In contrast, I have a very specific use case where I personally strictly control all of the conditions associated with its use, as I describe in detail below. Consequently, I believe that what I've done is perfectly acceptable given the highly-specific nature of what I'm trying to implement.
I'm hoping someone with far more experience and understanding than me can either confirm that the description below is acceptable or point out the problems (and, ideally, how to fix them too).
Overview / Specific Requirements
In a nutshell, I'm trying to write an allocator that is to be used within my own code and for a single, specific purpose:
I need "a few" std::vector (probably uint16_t), with a fixed (at runtime) number of elements. I'm benchmarking to determine the best tradeoff of performance/space for the exact integer type[1]
As noted, the number of elements is always the same, but it depends on some runtime configuration data passed to the application
The number of vectors is also either fixed or at least bounded. The exact number is handled by a library providing an implementation of parallel::for(execution::par_unseq, ...)
The vectors are constructed by me (i.e. so I know with certainty that they will always be constructed with N elements)
[1] The value of the vectors are used to conditionally copy a float from one of 2 vectors to a target: c[i] = rand_vec[i] < threshold ? a[i] : b[i] where a, b, c are contiguous arrays of float, rand_vec is the std::vector I'm trying to figure out here, and threshold is a single variable of type integer_tbd. The code compiles as SSE SIMD operations. I do not remember the details of this, but I believe that this requires additional shifting instructions if the ints are smaller than the floats.
On this basis, I've written a very simple allocator, with a single static boost::lockfree::queue as the free-list. Given that I will construct the vectors myself and they will go out of scope when I'm finished with them, I know with certainty that all calls to alloc::deallocate(T*, size_t) will always return vectors of the same size, so I believe that I can simply push them back onto the queue without worrying about a pointer to a differently-sized allocation being pushed onto the free-list.
As noted in the code below, I've added in runtime tests for both the allocate and deallocate functions for now, while I've been confirming for myself that these situations cannot and will not occur. Again, I believe it is unquestionably safe to delete these runtime tests. Although some advice would be appreciated here too -- considering the surrounding code, I think they should be handled adequately by the branch predictor so they don't have a significant runtime cost (although without instrumenting, hard to say for 100% certain).
In a nutshell - as far as I can tell, everything here is completely within my control, completely deterministic in behaviour, and, thus, completely safe. This is also suggested when running the code under typical conditions -- there are no segfaults, etc. I haven't yet tried running with sanitizers yet -- I was hoping to get some feedback and guidance before doing so.

Recorded data:
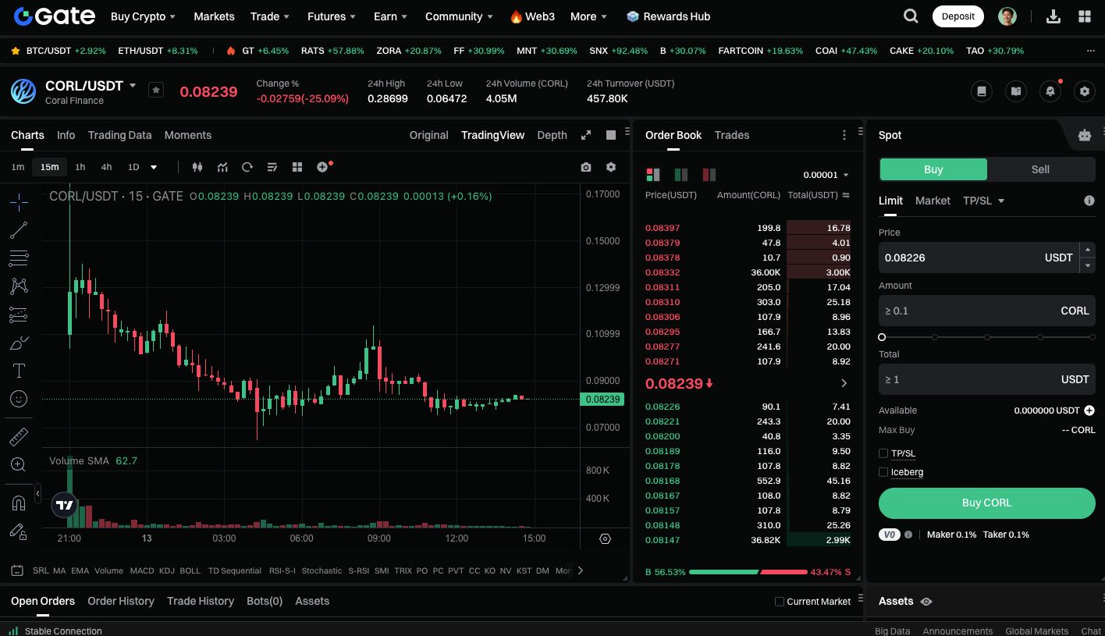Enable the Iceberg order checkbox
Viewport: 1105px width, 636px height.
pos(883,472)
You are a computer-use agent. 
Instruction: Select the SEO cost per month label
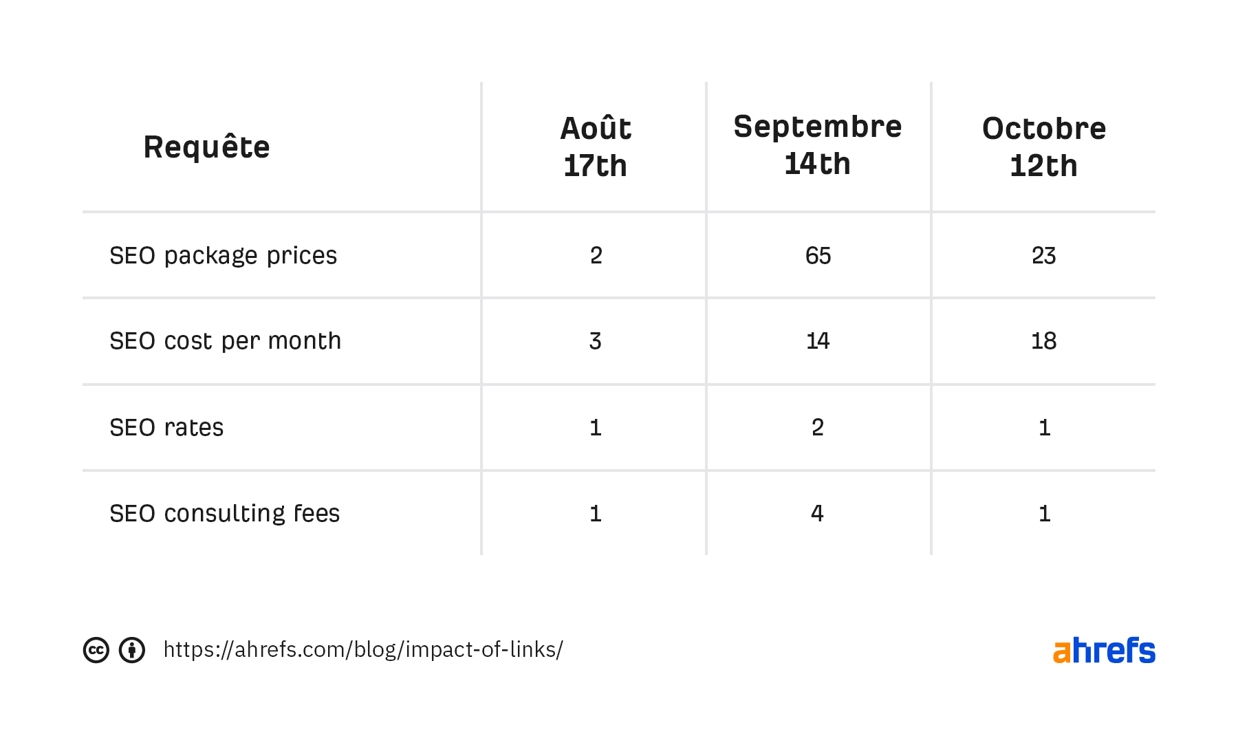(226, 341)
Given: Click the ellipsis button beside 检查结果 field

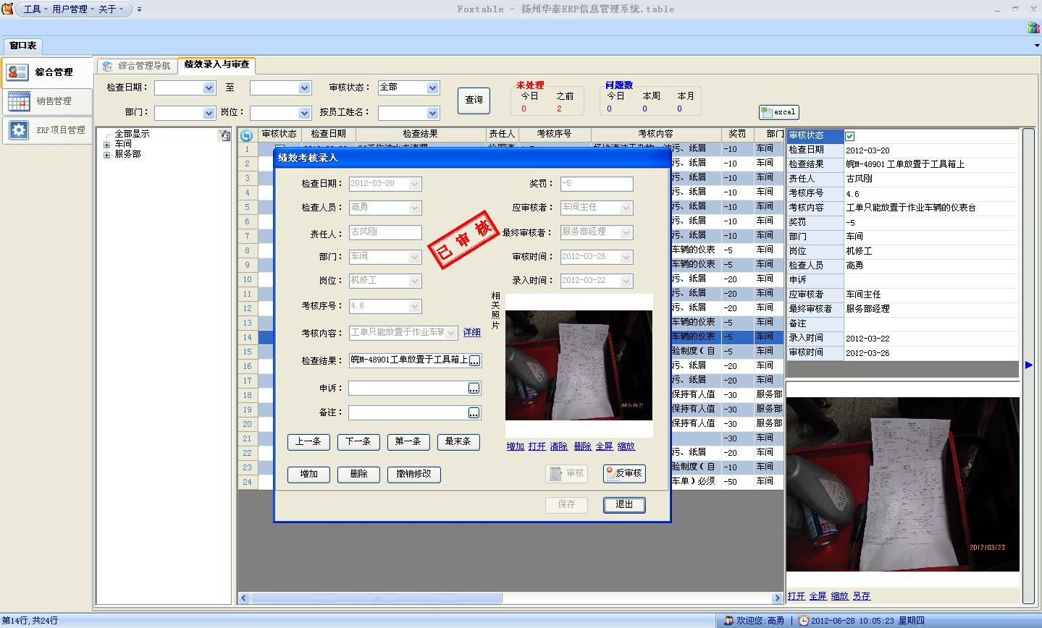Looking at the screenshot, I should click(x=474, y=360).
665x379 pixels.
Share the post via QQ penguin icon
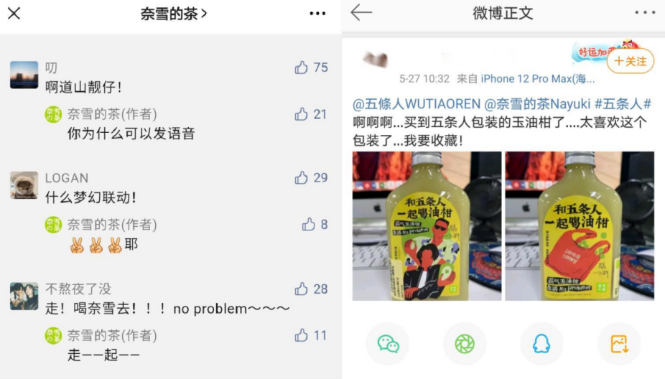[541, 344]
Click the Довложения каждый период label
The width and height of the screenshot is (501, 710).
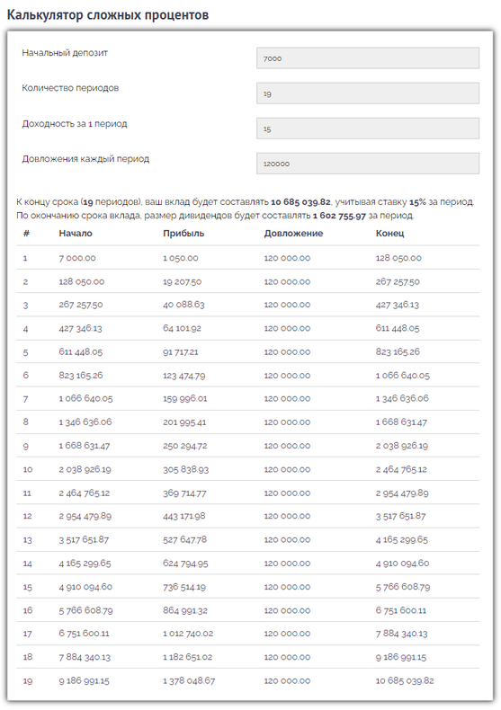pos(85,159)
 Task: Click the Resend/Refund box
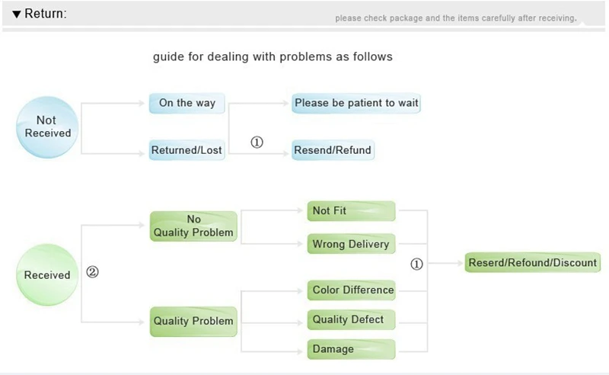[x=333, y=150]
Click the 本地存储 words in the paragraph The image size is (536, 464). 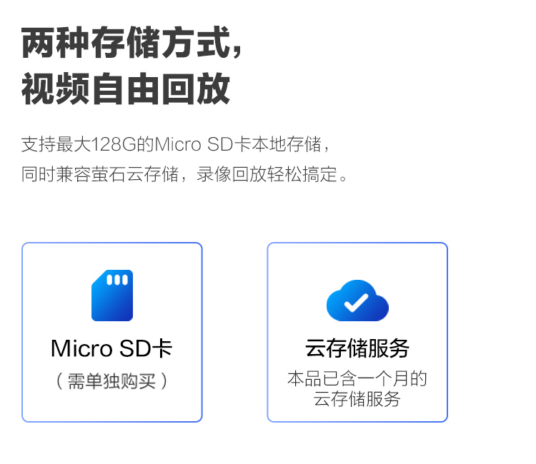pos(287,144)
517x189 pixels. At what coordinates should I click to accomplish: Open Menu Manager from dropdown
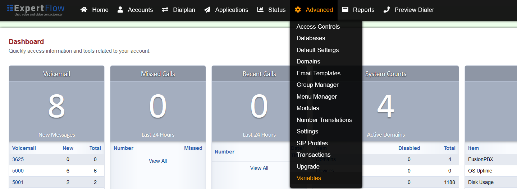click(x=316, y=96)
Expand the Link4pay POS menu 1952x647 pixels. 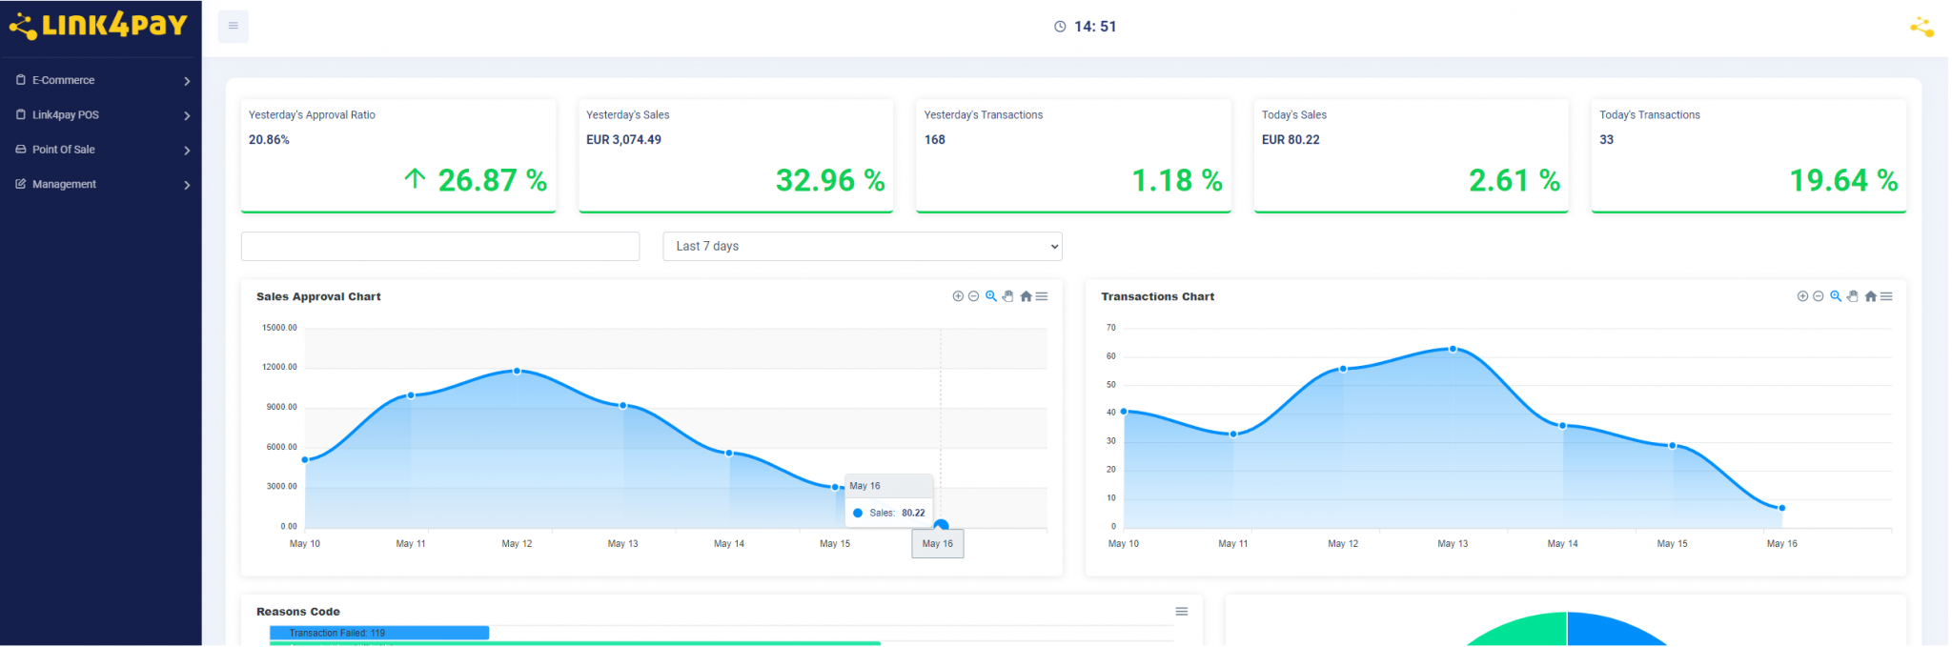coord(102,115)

Problems:
1: Answer these questions from the allocator post.
(a) What does the allocator use as its free-list?
(b) Which integer type does the writer say the vectors will probably hold?
(c) What does the writer say the code compiles as?
2: Print the passage of the allocator post from "I'm hoping someone" up to and including "fix them too).".

Solutions to each task:
1:
(a) A single static boost::lockfree::queue.
(b) uint16_t.
(c) SSE SIMD operations.

2:
I'm hoping someone with far more experience and understanding than me can either confirm that the description below is acceptable or point out the problems (and, ideally, how to fix them too).